No llovía, diluviaba en el inicio de Rashomon. El bosque ensangrentado, y tres hombres se resguardaban bajo la puerta casi en ruinas de esa ciudad, Rashomon. Se trataba de un leñador (Takashi Shimura), un monje budista (Minoru Chiaki) y un probable burgués (Kichijiro Ueda).
Leñador y monje insinúan que algo terrible ha ocurrido y el burgués, al que llamaremos tercer hombre, les anima a contarlo. Ellos describen lo que han visto con sus propios ojos o lo que han escuchado en un proceso judicial en el que han tenido que declarar, pero sus relatos no nos dejan sacar conclusiones sobre los hechos en cuestión. Averiguaremos que los sucesos probados son estos: un samurái (Masayuki Mori) ha aparecido muerto en el bosque, mientras su esposa (Machiko Kyô) ha sido violada por el bandido Tajomaru (Toshirô Mifune). Pero, a partir de ahí, todo son dudas: desconocemos si el bandido también asesinó al samurái, si lo mató su mujer o si se trató de un suicidio.

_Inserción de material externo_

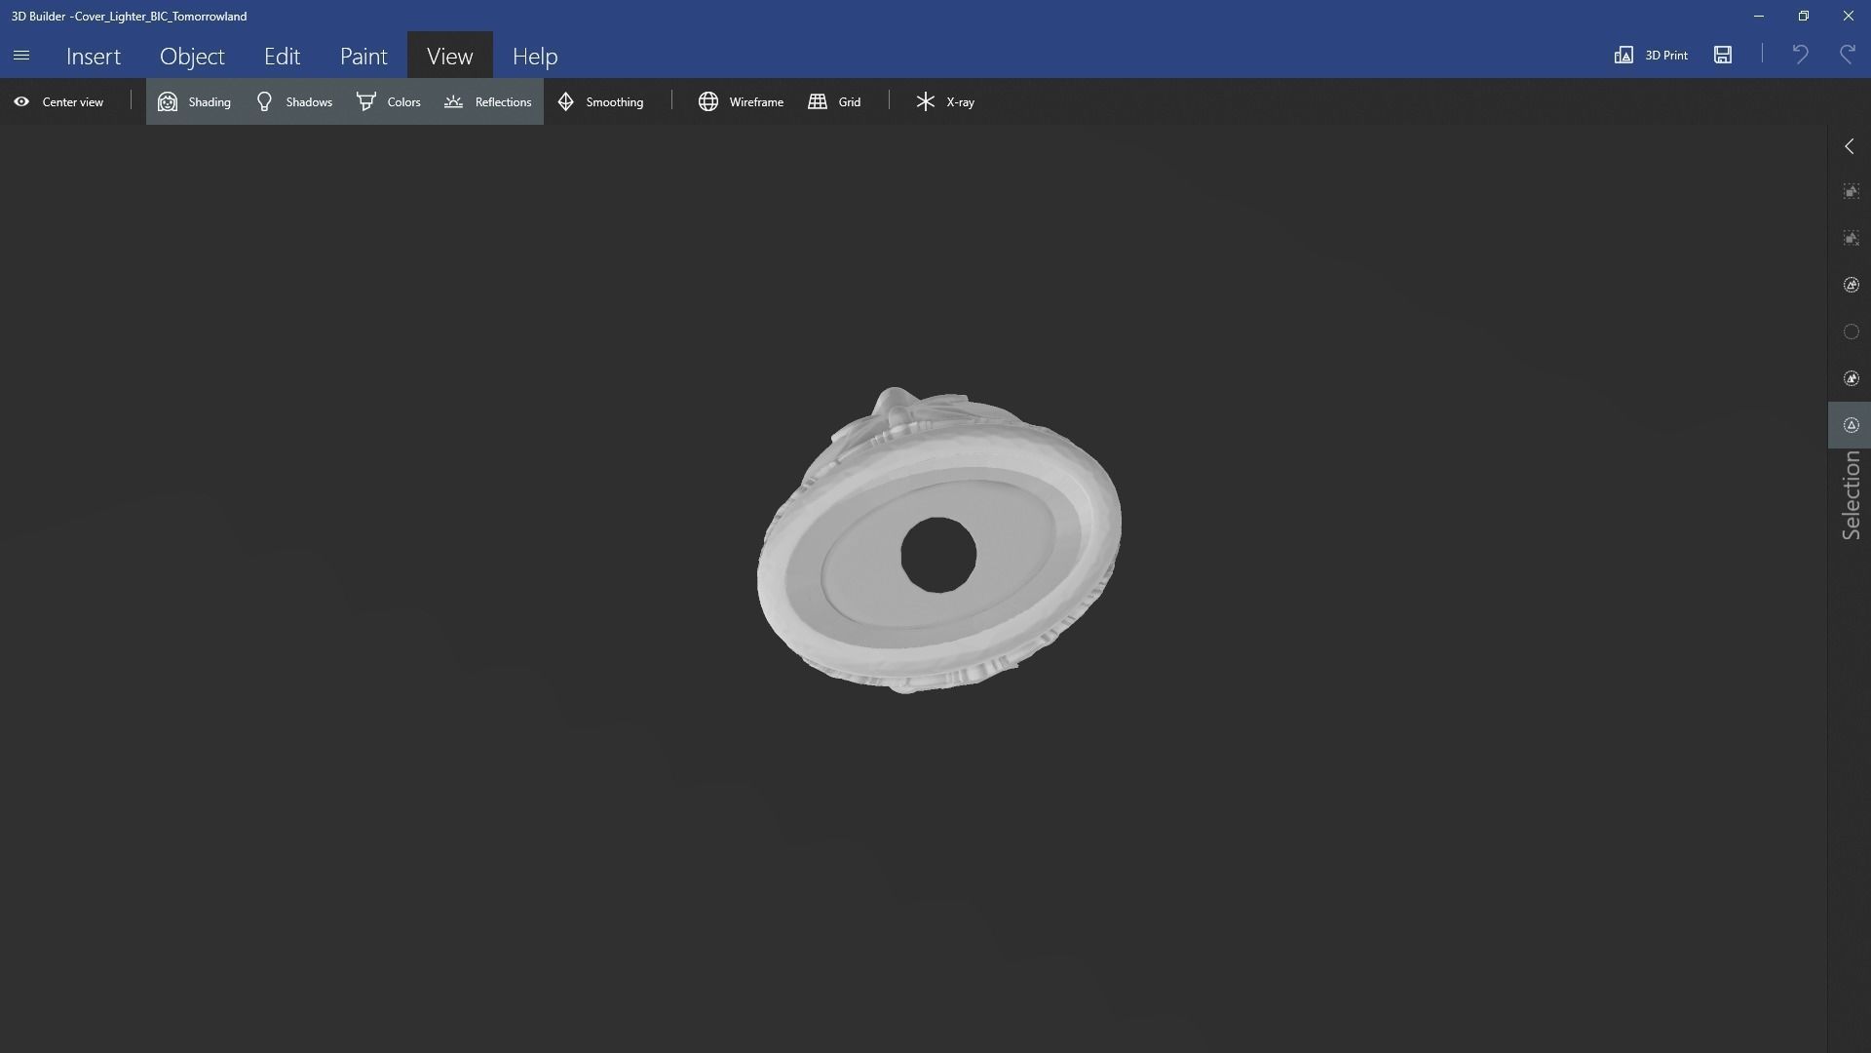Open the Object menu
This screenshot has height=1053, width=1871.
(192, 56)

Los flash-backs recrean lo sucedido en el bosque en cuatro ocasiones desde distintos enfoques: desde el punto de vista del bandido, de la mujer, del fallecido (que se comunica a través de una médium) y del leñador, y la historia, claro, es distinta cada vez. En cada relato varían los malvados y quienes se comportan éticamente.
Rashomon fue, en su momento, un bombazo, en muchos sentidos. Rodada hace justo setenta años, se exhibió en el Festival de Venecia en 1951 y el público (occidental) quedó sorprendido por este ejemplo de cinematografía fascinante procedente de un país cuyos filmes apenas habían sido, hasta entonces, tenidos en cuenta; en ese sentido, Rashomon, con su premio veneciano, marcó un antes y un después en la historia cinematográfica nipona. Pero hay más: el propio director, Akira Kurosawa, desconocía que su obra se presentaba al certamen y pensaba que no tenía opciones de alzarse con ningún galardón, dadas las opiniones escépticas a las que se había enfrentado durante la fase de preproducción. Y no solo triunfaría en Italia: también obtuvo un Óscar a la mejor película extranjera, en 1952.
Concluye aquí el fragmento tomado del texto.